Citizen Science #27 by Jamie Zvirzdin
Solving the Mystery of Life on a Faraway World

“Who could imagine that a little farther on in that quiet landscape I should meet and shake by the hand a man who […] had seen this Earth from where it looks like a mere point of green fire, and who had spoken face to face with a creature whose life began before our own planet was inhabitable?”
This line from “Perelandra,” C.S. Lewis’ 1943 novel and the second book of his Space Trilogy series, speaks to our endless fascination with the possibility of life beyond our home. Today, this fascination points us toward an exciting discovery: a distant planet with a rather forgettable name, K2-18b, and a story that could change how we see our place in the cosmos.
K2-18b isn’t exactly next door.
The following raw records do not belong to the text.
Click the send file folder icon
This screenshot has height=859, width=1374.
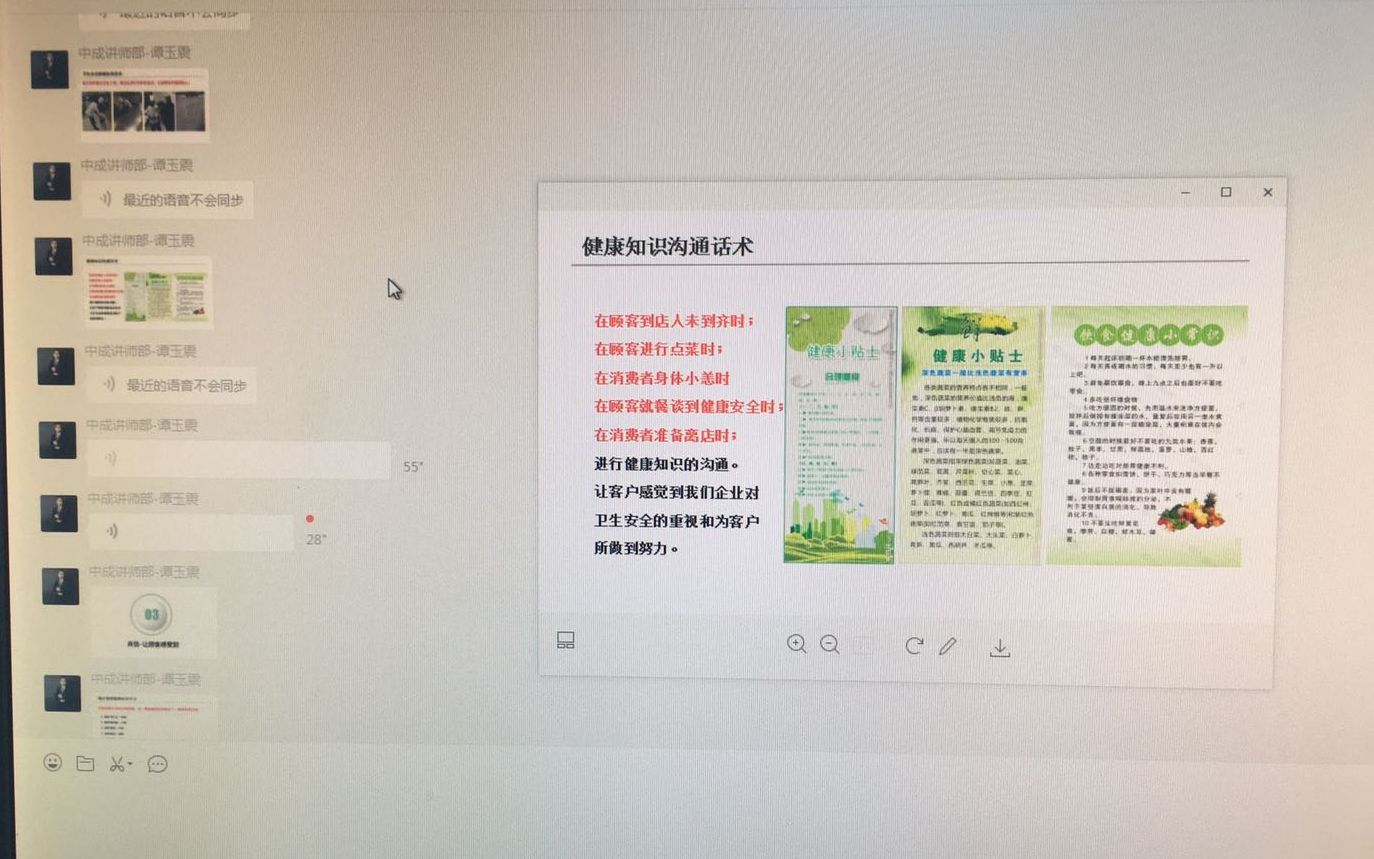point(86,764)
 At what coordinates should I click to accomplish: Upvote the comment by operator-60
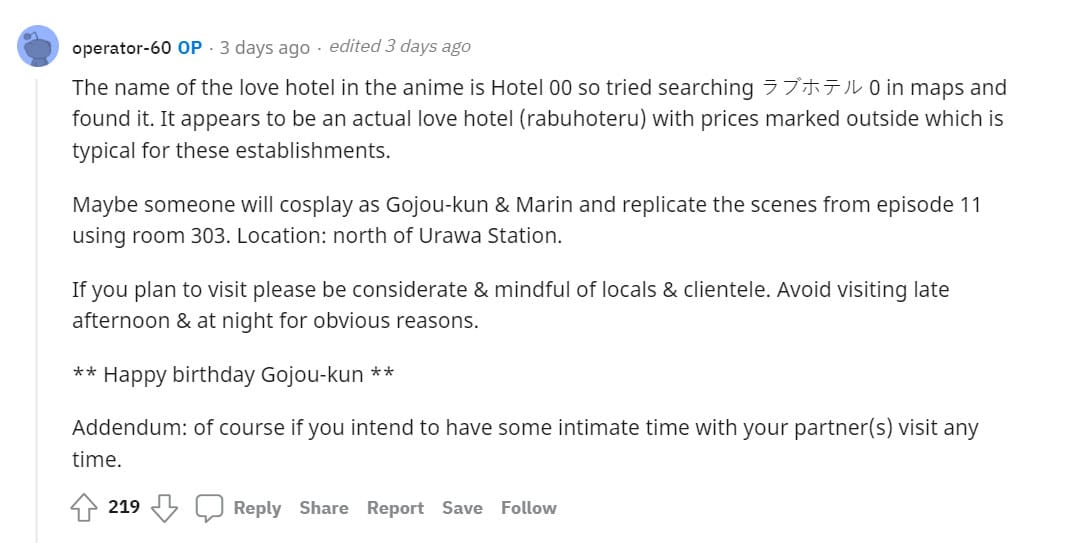[x=83, y=508]

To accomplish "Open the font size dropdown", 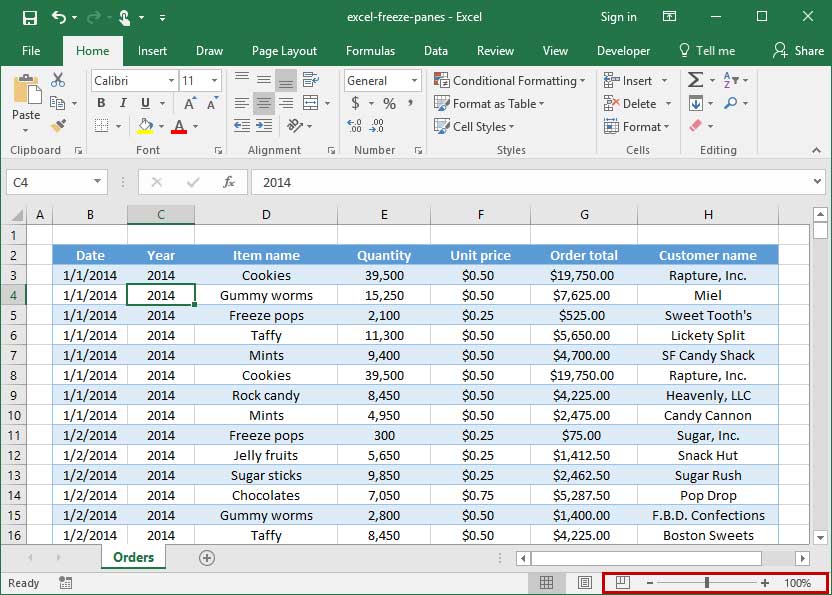I will 216,81.
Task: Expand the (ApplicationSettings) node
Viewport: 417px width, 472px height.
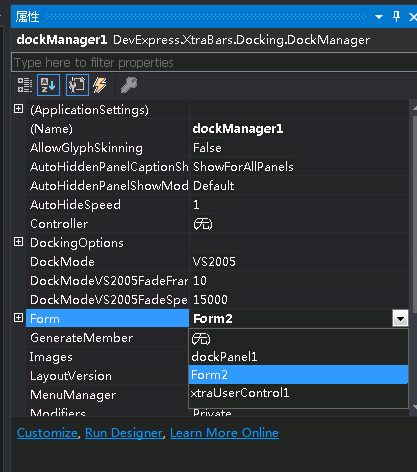Action: [x=19, y=109]
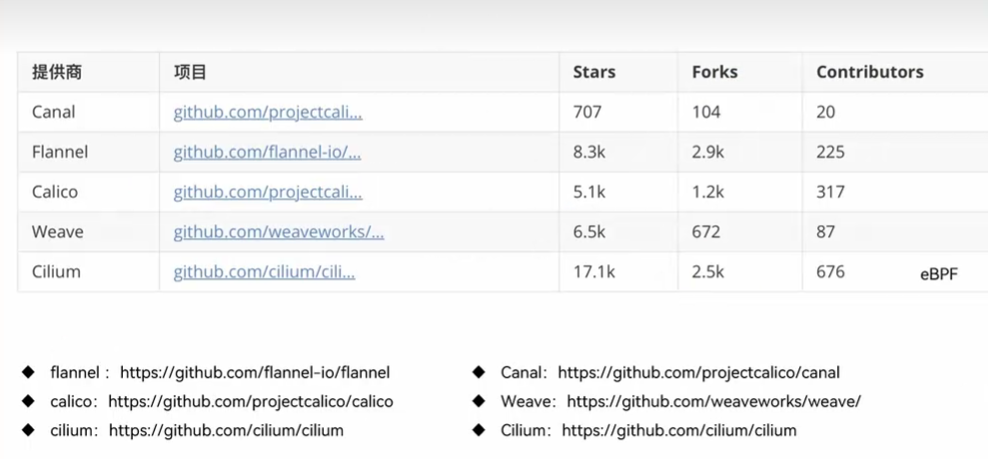Image resolution: width=988 pixels, height=459 pixels.
Task: Click the Contributors column header
Action: (869, 72)
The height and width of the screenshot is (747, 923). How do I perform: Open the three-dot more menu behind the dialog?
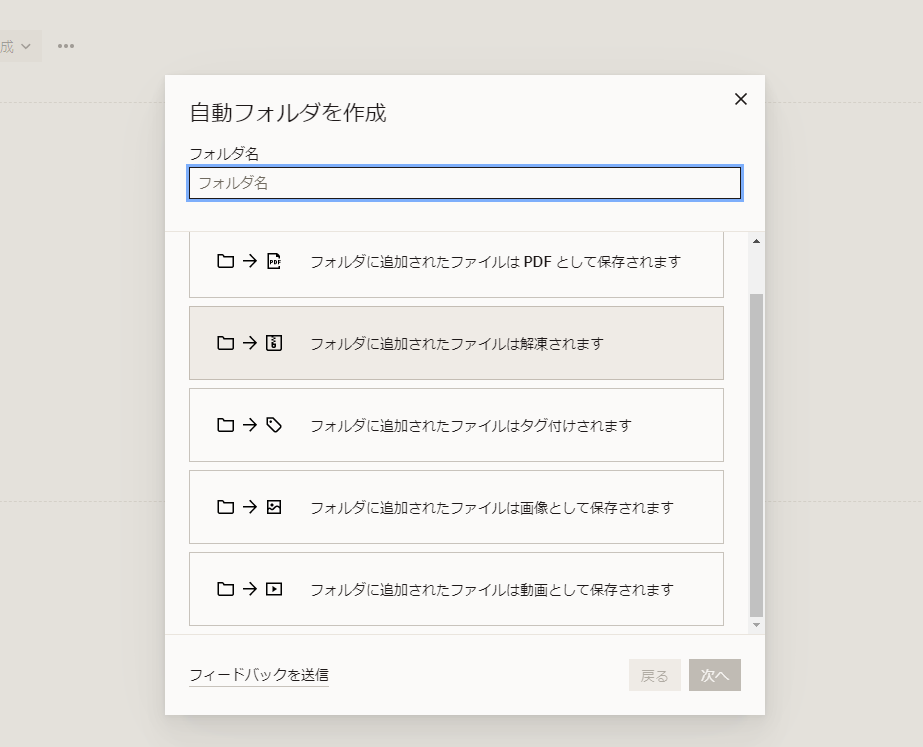(66, 46)

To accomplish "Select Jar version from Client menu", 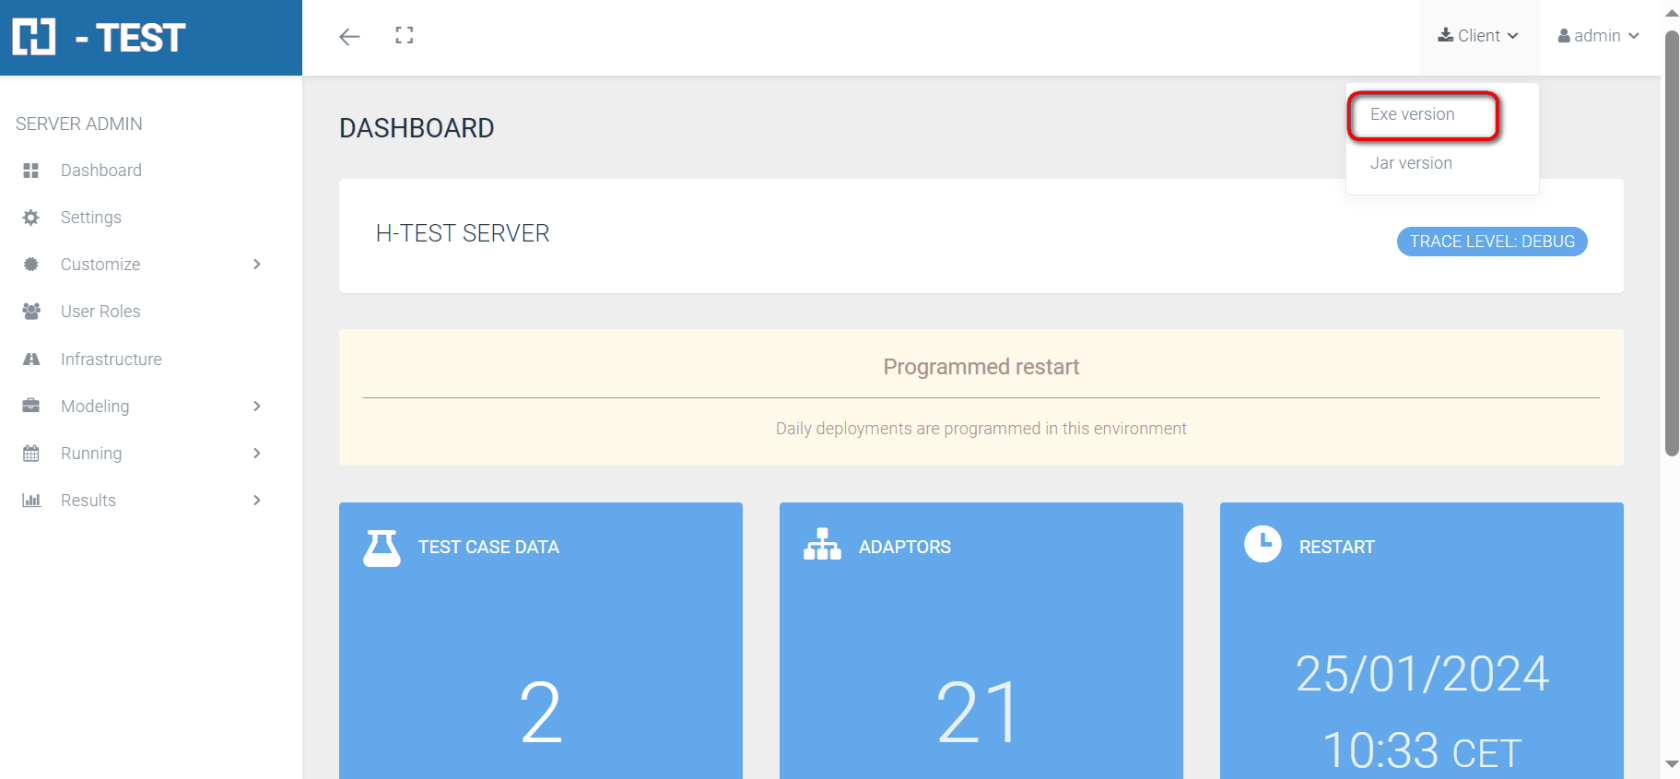I will coord(1411,163).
At 124 light-years away, even our swiftest spacecraft would need nearly two million years to reach it. Despite this vast distance, we’re learning more about it with every passing year.
First discovered in 2015 by the Kepler Space Telescope, K2-18b quickly drew attention. It is roughly 2.6 times Earth’s diameter, making it unlike anything in our solar system—a so-called “hycean” world. Imagine a planet with a deep, global ocean beneath a huge, puffy atmosphere dominated by hydrogen and helium. It’s not unlike Lewis’ fictional world Perelandra: vast, watery, mysterious.